RLAG rewards both answer accuracy and explanation rationality by cycling between augmented and unaugmented generation, progressively internalizing coherent knowledge structures. This outperforms SFT because it prioritizes reasoning quality over token-level correctness.
RLVMR uses structured meta-reasoning tags (planning, exploration, reflection, monitoring) with programmatic rewards to train agentic RL. This reduces repetitive actions by 31% compared to outcome-only methods while maintaining better generalization than supervised fine-tuning alone.
RL enhances medical reasoning by suppressing incorrect domain knowledge during reasoning—not by expanding what models know. Evidence shows RL achieves +12.4 point knowledge improvement by removing low-reward reasoning trajectories that invoke wrong facts.
Five independent mechanisms—RL steering, critique fine-tuning, decoding changes, SAE feature steering, and RLVR—all elicit reasoning already present in base model activations. Post-training selects rather than creates reasoning; the bottleneck is elicitation, not capability acquisition.
Evidence shows base models already contain reasoning capability in latent form; RL training optimizes deployment timing rather than capability creation. Hybrid models recover 91% of performance gains by routing tokens only, and activation vectors for reasoning strategies pre-exist before any RL.
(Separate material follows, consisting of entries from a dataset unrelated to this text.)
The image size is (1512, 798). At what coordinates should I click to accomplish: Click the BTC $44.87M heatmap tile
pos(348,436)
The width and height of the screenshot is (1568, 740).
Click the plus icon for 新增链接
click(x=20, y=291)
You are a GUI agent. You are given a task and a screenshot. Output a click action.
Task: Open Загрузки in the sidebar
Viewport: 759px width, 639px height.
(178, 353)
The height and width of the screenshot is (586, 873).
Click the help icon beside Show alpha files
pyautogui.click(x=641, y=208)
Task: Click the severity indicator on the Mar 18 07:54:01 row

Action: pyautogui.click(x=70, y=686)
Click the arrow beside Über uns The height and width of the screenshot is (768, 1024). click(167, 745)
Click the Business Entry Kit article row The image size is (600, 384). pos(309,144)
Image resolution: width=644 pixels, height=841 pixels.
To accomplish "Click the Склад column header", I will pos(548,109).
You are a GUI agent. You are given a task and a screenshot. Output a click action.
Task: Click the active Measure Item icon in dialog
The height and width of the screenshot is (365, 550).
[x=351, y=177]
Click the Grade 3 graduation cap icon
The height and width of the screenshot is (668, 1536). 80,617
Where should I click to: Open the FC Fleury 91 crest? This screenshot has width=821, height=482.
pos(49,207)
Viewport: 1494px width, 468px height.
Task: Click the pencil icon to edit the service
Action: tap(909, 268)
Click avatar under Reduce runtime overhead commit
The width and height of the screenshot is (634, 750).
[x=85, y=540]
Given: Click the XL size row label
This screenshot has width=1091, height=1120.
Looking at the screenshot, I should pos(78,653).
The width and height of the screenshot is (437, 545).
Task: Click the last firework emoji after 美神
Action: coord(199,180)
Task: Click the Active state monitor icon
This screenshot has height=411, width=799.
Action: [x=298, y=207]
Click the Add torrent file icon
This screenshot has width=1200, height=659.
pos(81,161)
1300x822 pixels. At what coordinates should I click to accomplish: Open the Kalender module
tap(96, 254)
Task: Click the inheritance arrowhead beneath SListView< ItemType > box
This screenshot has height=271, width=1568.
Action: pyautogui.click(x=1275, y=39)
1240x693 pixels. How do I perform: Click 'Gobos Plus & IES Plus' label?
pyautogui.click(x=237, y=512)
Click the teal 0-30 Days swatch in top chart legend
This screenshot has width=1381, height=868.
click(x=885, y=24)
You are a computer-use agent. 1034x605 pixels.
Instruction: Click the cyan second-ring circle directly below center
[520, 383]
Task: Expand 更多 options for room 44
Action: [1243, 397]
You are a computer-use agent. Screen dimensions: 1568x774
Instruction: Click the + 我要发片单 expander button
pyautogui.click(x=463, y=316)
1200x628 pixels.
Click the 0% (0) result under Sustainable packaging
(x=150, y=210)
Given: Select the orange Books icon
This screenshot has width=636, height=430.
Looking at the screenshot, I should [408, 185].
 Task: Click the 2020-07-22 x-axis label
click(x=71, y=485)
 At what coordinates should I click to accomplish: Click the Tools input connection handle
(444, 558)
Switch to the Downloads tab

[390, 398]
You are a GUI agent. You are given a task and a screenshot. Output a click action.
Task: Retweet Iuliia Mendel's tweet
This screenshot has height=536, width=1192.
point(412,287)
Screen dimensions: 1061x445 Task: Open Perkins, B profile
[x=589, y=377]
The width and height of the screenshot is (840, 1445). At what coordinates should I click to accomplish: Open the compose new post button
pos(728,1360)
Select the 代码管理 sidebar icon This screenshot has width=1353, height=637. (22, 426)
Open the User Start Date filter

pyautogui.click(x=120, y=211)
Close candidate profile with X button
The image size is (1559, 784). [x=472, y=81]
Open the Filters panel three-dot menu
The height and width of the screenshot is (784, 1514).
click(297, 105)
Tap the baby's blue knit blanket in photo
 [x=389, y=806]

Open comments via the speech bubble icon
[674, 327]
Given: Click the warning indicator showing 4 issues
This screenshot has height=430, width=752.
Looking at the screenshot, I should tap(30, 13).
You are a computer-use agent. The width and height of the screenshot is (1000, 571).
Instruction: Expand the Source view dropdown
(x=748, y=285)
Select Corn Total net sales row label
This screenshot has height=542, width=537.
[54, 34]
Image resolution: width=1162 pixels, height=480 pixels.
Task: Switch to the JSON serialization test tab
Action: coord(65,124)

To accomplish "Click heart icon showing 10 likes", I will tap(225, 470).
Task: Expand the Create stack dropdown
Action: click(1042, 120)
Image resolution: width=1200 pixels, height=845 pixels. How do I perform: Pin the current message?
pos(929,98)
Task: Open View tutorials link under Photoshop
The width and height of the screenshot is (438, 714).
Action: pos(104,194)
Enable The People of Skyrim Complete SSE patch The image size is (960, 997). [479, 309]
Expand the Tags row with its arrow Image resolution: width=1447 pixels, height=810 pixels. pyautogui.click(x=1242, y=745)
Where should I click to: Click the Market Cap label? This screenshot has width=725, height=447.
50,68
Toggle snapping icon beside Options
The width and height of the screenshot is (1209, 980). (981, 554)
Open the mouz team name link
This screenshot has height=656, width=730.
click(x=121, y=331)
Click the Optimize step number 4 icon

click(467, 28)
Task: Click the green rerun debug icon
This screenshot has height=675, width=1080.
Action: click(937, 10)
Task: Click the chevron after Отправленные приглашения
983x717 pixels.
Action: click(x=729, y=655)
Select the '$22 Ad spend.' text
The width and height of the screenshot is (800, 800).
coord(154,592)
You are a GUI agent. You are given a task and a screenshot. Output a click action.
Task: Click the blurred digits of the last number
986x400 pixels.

Research shows RLVR improves sampling efficiency within existing capability boundaries without expanding them. A single training example suffices for activation, and spurious rewards work nearly as well as correct ones for models with appropriate pretraining.
Pass@k analysis shows base models outperform RLVR models at high k, indicating RLVR doesn't expand solvable problems but rather narrows sampling toward solutions already in the base model's distribution. Distillation, by contrast, genuinely transfers new reasoning patterns.
Critique-GRPO shows that models stuck on performance plateaus can generate correct solutions when given chain-of-thought critiques, revealing that numerical rewards lack critical information about why failures occur and how to improve.
RLCF and RaR methods decompose instruction quality into verifiable sub-criteria, improving performance on benchmarks like FollowBench and HealthBench. This decomposition principle reduces overfitting to superficial artifacts that plague holistic reward models.
Medical AI systems and o3 demonstrate that sophisticated domain reasoning emerges naturally from RL training on difficult problems with only basic accuracy signals, without requiring explicit chain-of-thought distillation from teacher models.
RLP treats CoT as exploratory action during pretraining, using log-likelihood improvement as verifier-free reward. Applied to Qwen3-1.7B and Nemotron-Nano-12B, the method improves math and science benchmarks substantially, suggesting reasoning can be planted earlier in training.